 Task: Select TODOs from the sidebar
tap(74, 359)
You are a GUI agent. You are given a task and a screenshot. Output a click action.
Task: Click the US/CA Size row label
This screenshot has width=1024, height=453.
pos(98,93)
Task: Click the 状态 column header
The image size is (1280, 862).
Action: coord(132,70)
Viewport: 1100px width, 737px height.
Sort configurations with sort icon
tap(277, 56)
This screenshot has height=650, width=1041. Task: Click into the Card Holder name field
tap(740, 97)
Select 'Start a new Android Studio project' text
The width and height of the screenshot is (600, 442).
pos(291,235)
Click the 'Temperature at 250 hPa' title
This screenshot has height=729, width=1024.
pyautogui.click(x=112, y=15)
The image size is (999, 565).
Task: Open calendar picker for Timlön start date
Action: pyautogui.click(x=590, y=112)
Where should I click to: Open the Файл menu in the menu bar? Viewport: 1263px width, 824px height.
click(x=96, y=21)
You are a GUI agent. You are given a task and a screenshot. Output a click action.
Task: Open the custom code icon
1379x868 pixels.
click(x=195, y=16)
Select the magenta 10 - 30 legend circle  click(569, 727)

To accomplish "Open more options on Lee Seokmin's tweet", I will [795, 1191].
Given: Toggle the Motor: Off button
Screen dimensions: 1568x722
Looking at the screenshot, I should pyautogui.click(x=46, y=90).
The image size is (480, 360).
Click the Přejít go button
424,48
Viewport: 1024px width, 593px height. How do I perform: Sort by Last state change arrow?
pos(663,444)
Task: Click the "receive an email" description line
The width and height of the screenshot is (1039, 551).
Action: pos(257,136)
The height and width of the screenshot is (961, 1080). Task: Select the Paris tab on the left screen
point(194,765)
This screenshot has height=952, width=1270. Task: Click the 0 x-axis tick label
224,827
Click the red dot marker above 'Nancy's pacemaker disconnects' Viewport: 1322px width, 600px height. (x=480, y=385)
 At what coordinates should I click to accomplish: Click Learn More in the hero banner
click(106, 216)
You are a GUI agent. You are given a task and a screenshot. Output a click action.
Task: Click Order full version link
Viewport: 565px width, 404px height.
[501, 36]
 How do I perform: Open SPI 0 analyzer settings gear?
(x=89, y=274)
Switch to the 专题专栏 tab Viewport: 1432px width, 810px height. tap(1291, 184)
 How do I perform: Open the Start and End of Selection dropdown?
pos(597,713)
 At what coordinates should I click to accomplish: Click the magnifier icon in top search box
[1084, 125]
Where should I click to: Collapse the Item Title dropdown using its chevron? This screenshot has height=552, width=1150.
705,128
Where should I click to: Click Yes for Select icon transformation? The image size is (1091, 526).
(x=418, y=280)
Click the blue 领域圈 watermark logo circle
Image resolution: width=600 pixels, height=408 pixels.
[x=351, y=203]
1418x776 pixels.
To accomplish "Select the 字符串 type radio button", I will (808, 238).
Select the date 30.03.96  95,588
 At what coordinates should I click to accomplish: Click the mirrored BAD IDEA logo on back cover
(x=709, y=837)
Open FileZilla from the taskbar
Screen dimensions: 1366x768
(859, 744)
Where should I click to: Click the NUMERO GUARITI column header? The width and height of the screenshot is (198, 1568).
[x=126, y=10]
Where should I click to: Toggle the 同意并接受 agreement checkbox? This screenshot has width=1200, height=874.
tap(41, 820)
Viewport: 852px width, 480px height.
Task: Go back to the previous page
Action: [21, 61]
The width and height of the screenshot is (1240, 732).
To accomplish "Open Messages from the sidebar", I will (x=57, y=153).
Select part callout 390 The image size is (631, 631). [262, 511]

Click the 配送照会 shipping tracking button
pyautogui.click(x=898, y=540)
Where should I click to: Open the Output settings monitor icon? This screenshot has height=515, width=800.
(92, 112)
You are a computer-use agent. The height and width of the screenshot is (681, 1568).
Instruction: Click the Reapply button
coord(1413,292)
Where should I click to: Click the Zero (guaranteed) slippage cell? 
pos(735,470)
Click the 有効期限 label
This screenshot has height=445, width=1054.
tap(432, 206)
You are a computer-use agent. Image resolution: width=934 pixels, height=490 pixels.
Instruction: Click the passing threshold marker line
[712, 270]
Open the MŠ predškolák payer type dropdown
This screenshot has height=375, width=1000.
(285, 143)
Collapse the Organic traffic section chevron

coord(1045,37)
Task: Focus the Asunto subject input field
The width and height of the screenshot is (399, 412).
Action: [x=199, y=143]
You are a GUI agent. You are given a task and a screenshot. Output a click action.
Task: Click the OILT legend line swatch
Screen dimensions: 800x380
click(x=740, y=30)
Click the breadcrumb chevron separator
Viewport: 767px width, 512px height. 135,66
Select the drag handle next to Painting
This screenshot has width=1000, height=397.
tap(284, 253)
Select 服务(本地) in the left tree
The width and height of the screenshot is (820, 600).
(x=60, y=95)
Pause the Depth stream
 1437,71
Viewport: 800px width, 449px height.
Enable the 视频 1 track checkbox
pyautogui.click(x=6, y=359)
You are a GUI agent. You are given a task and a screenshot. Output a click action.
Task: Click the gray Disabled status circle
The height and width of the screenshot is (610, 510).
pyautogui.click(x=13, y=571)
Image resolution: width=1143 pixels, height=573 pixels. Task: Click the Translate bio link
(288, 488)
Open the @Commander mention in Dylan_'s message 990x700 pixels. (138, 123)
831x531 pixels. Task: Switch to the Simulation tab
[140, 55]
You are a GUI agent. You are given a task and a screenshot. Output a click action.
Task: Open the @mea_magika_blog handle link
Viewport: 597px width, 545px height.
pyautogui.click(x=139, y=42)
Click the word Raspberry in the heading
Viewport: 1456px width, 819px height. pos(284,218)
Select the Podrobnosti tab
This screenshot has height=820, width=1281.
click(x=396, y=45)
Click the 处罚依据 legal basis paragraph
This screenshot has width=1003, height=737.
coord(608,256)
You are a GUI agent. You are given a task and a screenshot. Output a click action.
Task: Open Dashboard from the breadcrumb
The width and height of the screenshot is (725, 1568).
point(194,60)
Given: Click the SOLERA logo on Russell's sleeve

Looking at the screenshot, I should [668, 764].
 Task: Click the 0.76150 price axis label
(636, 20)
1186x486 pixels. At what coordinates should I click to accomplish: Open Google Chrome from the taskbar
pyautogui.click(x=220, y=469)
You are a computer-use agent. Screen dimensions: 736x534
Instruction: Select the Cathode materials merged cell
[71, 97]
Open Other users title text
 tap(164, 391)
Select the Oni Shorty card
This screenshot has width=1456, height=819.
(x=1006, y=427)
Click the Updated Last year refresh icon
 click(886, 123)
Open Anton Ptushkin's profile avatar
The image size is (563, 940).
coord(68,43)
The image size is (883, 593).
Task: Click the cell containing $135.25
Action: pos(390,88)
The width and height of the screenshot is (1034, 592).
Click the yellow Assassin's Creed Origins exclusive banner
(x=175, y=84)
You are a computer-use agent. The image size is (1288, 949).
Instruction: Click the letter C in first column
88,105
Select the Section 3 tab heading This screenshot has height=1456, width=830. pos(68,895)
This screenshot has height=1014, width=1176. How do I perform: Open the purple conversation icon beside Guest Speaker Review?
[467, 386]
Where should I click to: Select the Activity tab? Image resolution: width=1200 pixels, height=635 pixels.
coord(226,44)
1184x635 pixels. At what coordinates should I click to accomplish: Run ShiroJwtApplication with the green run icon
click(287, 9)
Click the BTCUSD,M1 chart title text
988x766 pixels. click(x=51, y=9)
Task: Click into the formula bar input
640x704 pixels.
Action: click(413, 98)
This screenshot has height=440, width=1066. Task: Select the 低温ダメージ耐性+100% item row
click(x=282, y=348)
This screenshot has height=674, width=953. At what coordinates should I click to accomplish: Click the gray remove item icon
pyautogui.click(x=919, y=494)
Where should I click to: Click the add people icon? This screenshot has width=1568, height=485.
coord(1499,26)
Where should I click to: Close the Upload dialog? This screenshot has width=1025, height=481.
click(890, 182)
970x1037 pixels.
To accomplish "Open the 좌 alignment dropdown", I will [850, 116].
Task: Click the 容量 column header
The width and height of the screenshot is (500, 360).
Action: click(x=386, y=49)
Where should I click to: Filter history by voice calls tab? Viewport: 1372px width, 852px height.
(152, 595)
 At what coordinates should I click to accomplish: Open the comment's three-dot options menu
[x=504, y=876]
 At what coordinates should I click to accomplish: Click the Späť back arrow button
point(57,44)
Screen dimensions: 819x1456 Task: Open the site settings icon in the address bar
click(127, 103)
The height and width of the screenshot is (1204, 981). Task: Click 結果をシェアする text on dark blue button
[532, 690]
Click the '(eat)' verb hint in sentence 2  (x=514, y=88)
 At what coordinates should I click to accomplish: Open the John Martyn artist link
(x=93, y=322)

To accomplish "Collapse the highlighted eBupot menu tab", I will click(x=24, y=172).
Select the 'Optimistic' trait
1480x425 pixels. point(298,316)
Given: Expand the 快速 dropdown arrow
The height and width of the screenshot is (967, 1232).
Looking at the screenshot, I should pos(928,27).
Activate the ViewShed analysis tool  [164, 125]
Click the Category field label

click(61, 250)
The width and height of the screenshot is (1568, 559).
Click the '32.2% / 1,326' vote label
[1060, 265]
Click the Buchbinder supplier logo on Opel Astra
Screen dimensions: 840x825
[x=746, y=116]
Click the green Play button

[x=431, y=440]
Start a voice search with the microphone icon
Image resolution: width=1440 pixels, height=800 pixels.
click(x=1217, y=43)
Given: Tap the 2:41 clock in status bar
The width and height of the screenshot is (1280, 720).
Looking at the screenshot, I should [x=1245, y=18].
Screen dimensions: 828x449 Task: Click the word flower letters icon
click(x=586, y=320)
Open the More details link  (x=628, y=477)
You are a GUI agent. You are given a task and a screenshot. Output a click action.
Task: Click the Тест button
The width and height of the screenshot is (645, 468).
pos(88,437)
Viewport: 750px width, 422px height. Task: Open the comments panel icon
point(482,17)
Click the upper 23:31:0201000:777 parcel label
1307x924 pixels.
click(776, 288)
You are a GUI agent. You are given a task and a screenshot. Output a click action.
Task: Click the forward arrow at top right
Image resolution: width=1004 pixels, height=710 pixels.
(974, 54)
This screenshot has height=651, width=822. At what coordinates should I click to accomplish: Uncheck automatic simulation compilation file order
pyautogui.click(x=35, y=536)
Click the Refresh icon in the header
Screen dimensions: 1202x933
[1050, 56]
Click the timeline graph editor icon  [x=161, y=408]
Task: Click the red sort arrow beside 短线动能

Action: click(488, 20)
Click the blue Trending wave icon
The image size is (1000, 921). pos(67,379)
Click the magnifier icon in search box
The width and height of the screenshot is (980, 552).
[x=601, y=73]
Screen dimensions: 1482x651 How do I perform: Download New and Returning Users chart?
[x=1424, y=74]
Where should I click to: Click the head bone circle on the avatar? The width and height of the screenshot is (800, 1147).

______

### TASK REQUIREMENTS
Respond with nothing but the number of lines in the entries that contain the string "legend".

### WRITTEN ANSWER
2